What you need to do >>
1. From the PCC blog post below, list every behavior that the author says central targets for particular crimes could drive in police forces.
2. Retype the stretch of the PCC blog post below that begins at the words "PCC Blog 117" and stops after the words "candidate ‘meaningless’ and ‘unwise’.". Leave its wording and punctuation unchanged.

Passage given >>
———

PCC Blog 117
I write this on the weekend before the new prime minister is announced.
Whichever candidate turns out to be successful, both have said things about crime and policing during their campaigning that have been populist but not necessarily realistic. Chief Constable Richard Lewis, the police lead for performance on the National Police Chiefs’ Council, has called the ‘back to basics’ rhetoric of one candidate ‘meaningless’ and ‘unwise’.
Perhaps one of the more obvious examples of unwisdom concerns targets for reducing crime. If forces are set from the centre targets for particular crimes and are judged on their performance in league tables, that could – almost certainly would – drive perverse and undesirable behaviours: forces may become less vigorous in encouraging people to report crime, they would inevitably concentrate more resources on the target crimes to the relative neglect of others, and they might be less scrupulous in ensuring that all crimes were recorded. We may regret this, but we should recognise the possibility; it has happened before. In these circumstances, we would rightly be concerned that recorded crime statistics were not telling the whole story.

———

Data section >>
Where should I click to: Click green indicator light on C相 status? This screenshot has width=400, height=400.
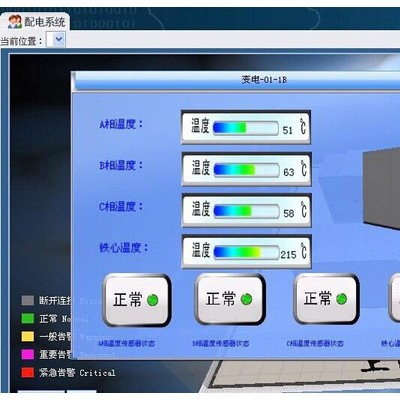point(342,299)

———

Exercise answers >>
1.
- Forces may become less vigorous in encouraging people to report crime.
- They would inevitably concentrate more resources on the target crimes, to the relative neglect of others.
- They might be less scrupulous in ensuring that all crimes were recorded.

2.
PCC Blog 117
I write this on the weekend before the new prime minister is announced.
Whichever candidate turns out to be successful, both have said things about crime and policing during their campaigning that have been populist but not necessarily realistic. Chief Constable Richard Lewis, the police lead for performance on the National Police Chiefs’ Council, has called the ‘back to basics’ rhetoric of one candidate ‘meaningless’ and ‘unwise’.